**EXERCISE OBJECTIVE:** Determine the number of lines of the records below that include "screenshot". Respond with the number and no other text.
___ AVAILABLE RECORDS
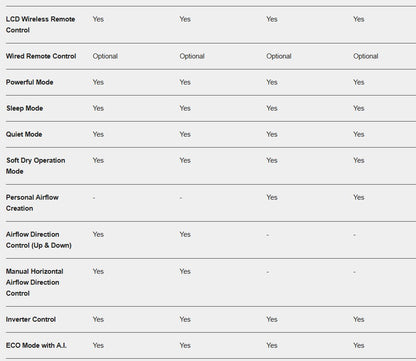Select the LCD Wireless Remote Control row label
The width and height of the screenshot is (416, 361).
40,25
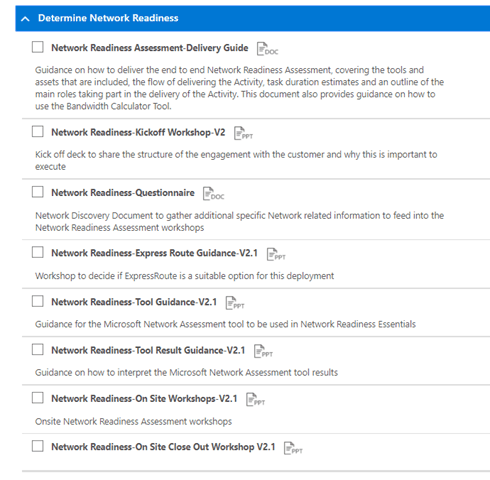Tick the Express Route Guidance-V2.1 checkbox
The width and height of the screenshot is (490, 480).
(x=38, y=252)
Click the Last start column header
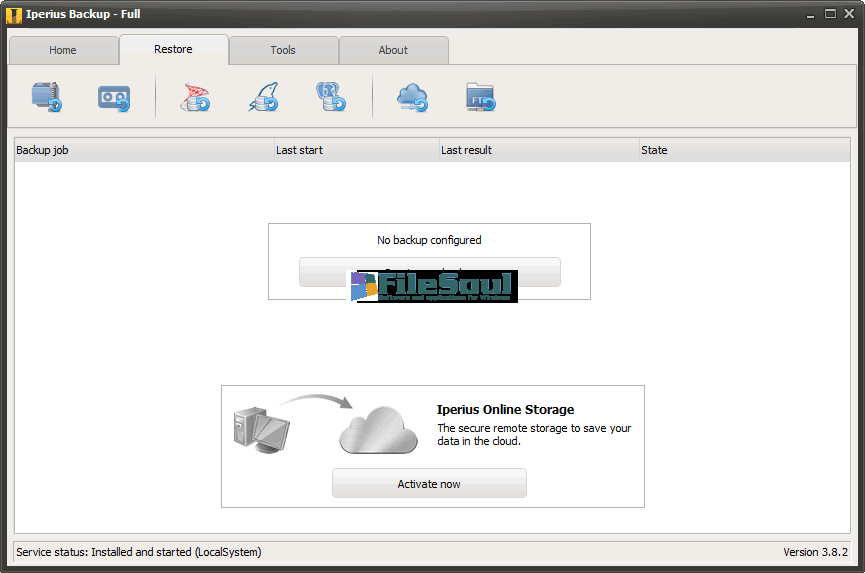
______
**TASK ANSWER:** 2